# Almost a Rainbow Bridge post for Ember!



## EmberLuvu (Oct 24, 2011)

My grandpa, every day, makes a peanut butter sandwhich and gives it to the dogs(GRAIN, GRAIN, AND MORE GRAIN, NO MATTER HOW MUCH I TELL THEM TO STOP)

Welp, we had some GRAPE JAM. Yes, grape jam. And no matter how many times I give them a list of what NOT to feed the dogs, grandpa and mom don't listen. And it almost costed Ember (and possibly Trigger and little Neek, who is not so little anymore) their life.
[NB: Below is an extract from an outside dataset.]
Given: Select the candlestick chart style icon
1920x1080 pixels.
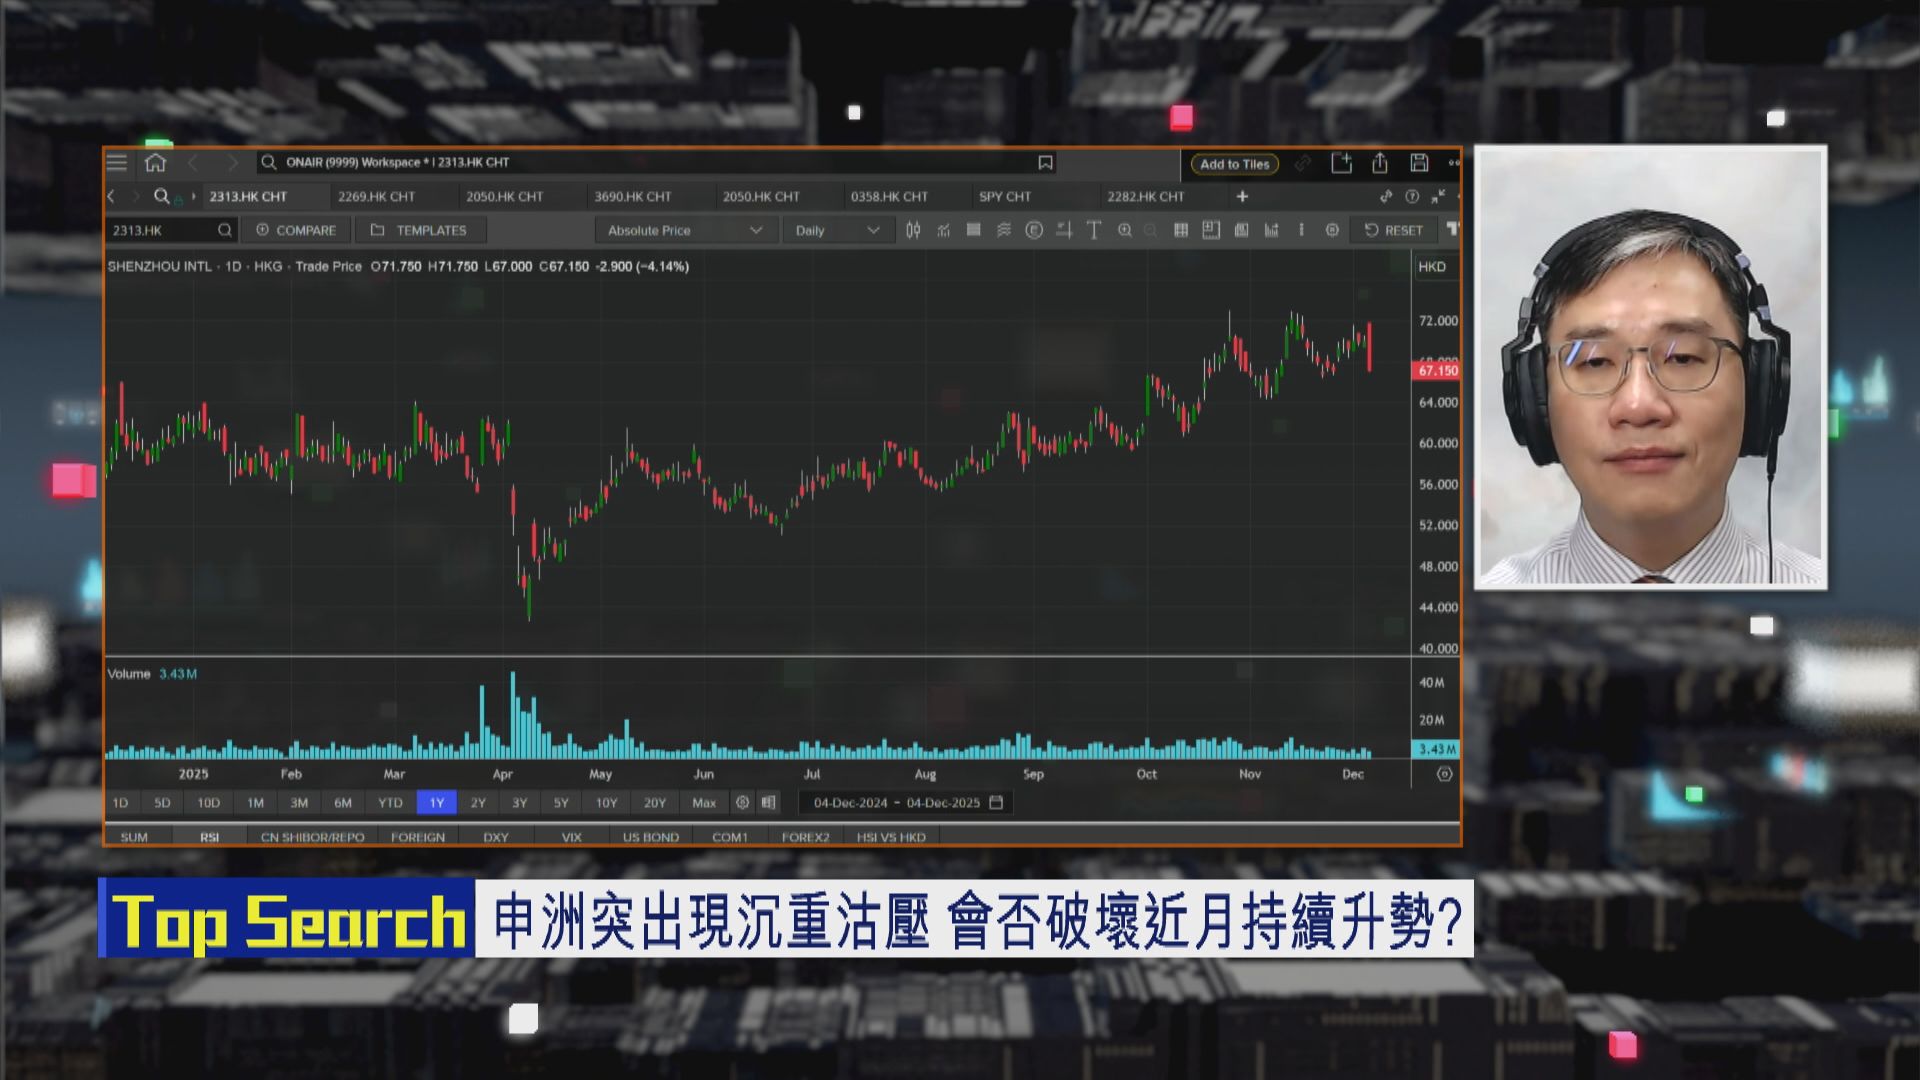Looking at the screenshot, I should point(914,230).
He put a BIG HUGE GLOB of grape jam on the peanut butter sandwhich and was about to give some to Ember when I saw and stopped him. He started yelling at me about how it 'wouldn't hurt the dog' and 'they eat all that when unattended' and 'people online have corrupted you' and junk. Then I grabbed my Chihuahua handbook (thank God I had it) and pointed out the toxic foods list. Mom came in and confirmed it was true (surprised she'd even believe me), and he got all mad like, "you can't have nuts or grain or fruit or nuthin', y'all are just gonna starve'

Ember had been very sick for about a week, not wanting to eat, or drink, or play. THAT'S what did it. He said he'd given it to them for a week, 'and they were still fine', but I know that Ember was sick, and I know it was the grapes that did it.

Can you BELIEVE that my grandpa was intentionally, even when I had told him it was toxic and could kill the dog, was giving them GRAPES? And grape jam?

Holy cow, it's a good thing I noticed - or Ember could be dead by now.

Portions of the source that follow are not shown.